Patronu da çalışanı da birlikte erimeye çalıştığı gazeteci cemiyetleri altında..
Sonuç olarak; ne girişimcinin nede çalışanının içinde kendini doğru tanımlayamadığı, kimin varlığına-dayanışmasına hizmet ettiği belli olmayan, kadük bir cemiyetler silsilesi oluştu süreçte..
Sanırım böyle bir meslek grubu daha yoktur, kendini tanımlama konusunda bu kadar sorun yaşasın..
Türkiye’de gazetecilik mesleğini icra eden ve basın çalışanlarının; acilen doğru tanımlamaları yaparak mesleki örgütlenmelerini yeniden yapılandırmaları gerektiğini düşünüyorum.

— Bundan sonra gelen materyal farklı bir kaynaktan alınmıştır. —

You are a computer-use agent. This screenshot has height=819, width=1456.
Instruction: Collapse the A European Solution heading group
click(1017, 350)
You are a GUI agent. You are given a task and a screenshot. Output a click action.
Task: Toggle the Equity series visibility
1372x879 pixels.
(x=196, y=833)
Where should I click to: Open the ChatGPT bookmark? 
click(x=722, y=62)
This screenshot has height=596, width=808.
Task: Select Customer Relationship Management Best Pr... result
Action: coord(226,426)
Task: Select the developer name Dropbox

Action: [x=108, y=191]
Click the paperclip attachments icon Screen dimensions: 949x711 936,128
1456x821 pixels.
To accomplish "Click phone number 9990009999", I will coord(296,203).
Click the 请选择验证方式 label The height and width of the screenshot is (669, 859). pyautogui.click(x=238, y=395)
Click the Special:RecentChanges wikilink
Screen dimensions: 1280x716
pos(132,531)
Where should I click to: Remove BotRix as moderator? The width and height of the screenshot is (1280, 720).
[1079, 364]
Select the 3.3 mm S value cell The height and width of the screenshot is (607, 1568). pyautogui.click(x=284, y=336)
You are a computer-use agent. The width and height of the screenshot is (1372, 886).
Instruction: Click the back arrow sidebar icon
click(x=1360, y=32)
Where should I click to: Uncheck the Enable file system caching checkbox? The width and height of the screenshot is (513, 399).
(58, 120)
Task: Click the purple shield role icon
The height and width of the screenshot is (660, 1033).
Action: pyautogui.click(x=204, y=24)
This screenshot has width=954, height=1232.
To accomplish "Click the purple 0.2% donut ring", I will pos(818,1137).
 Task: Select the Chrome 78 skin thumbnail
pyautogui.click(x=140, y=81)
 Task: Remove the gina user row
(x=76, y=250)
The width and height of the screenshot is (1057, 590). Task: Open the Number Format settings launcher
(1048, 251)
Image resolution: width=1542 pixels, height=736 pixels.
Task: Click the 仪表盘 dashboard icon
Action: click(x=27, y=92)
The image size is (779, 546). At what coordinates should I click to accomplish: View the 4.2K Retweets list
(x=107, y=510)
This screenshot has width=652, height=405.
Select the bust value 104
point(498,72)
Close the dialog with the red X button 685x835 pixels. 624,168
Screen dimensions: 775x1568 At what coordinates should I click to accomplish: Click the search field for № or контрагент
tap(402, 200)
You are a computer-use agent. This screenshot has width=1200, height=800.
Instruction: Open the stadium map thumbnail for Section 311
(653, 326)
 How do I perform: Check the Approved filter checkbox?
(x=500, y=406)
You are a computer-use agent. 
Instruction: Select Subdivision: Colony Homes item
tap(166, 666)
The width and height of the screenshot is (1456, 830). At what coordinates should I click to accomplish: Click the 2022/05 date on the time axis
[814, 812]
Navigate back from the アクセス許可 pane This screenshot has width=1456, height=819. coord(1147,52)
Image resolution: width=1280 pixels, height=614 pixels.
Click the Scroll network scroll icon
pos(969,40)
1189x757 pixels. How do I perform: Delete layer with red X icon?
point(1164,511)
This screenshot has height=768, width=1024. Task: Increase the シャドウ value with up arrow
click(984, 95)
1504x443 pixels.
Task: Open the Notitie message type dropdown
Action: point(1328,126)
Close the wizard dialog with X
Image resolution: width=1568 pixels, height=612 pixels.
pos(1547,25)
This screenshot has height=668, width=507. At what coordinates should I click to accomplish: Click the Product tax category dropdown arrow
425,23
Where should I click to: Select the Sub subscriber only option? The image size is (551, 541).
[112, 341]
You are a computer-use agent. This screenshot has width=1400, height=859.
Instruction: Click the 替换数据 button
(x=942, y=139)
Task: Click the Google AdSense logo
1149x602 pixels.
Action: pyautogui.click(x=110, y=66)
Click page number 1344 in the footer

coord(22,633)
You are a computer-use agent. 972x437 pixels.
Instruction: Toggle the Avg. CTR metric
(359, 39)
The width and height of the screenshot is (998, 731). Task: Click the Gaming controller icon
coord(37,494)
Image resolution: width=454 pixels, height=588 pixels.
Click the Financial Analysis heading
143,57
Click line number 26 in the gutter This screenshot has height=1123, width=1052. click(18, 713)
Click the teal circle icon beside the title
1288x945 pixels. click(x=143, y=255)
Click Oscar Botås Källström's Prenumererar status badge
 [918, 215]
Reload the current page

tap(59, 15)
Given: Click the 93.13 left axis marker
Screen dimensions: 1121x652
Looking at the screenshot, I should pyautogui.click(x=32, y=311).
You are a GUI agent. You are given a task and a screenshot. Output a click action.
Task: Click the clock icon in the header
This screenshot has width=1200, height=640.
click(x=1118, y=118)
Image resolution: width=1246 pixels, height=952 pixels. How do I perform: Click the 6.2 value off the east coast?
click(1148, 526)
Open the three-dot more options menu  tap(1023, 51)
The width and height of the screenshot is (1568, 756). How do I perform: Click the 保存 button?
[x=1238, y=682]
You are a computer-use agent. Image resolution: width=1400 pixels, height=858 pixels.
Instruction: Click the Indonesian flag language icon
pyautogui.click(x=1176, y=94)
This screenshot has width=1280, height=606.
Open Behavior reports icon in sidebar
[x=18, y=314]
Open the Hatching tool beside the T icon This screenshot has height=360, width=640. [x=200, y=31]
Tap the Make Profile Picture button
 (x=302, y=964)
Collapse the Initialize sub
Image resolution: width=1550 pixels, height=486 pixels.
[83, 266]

Yasaysa yasa, odaysa oda. Bu işin böyle devam edemeyeceği artık kesin..
“Mesleğin girişimcileri yani gazetecilerle, basın çalışanları ayrı ayrı örgütlenmeli ve kaybedilen zaman hızla telafi edilmelidir.”
Kavram kargaşaları içerisinde bugünlere gelen sektör; kimin gazeteci, kimin basın çalışanı olduğu belli olmayan, içeriği çorbaya dönüşmüş toptancı değerlendirmelere tabi olan bir meslek grubu olmaktan acilen kurtulmalı..
Cevabı önce; Gazeteci kimdir?, basın çalışanı kimdir? sorularında aramak istiyorum.
***
O zaman soruyu soralım; gazeteci kimdir? Türkiye Cumhuriyeti’nin ilk gazetecisi kimdir?
Gazeteci; yatırım araçlarını bir araya getirerek süreli veya süresiz yayın yapma işini icra edenlere denir.
Cumhuriyetimizin ilk gazeteci de; 7 Mayıs 1924 tarihinde İstanbul’da yayınlanmaya başlanan ve günümüzde de yayın hayatına devam eden, Cumhuriyet Gazetesi’nin kurucusu ve 1945 yılına kadar başyazarı olan Yunus Nadi Abalıoğlu‘dur.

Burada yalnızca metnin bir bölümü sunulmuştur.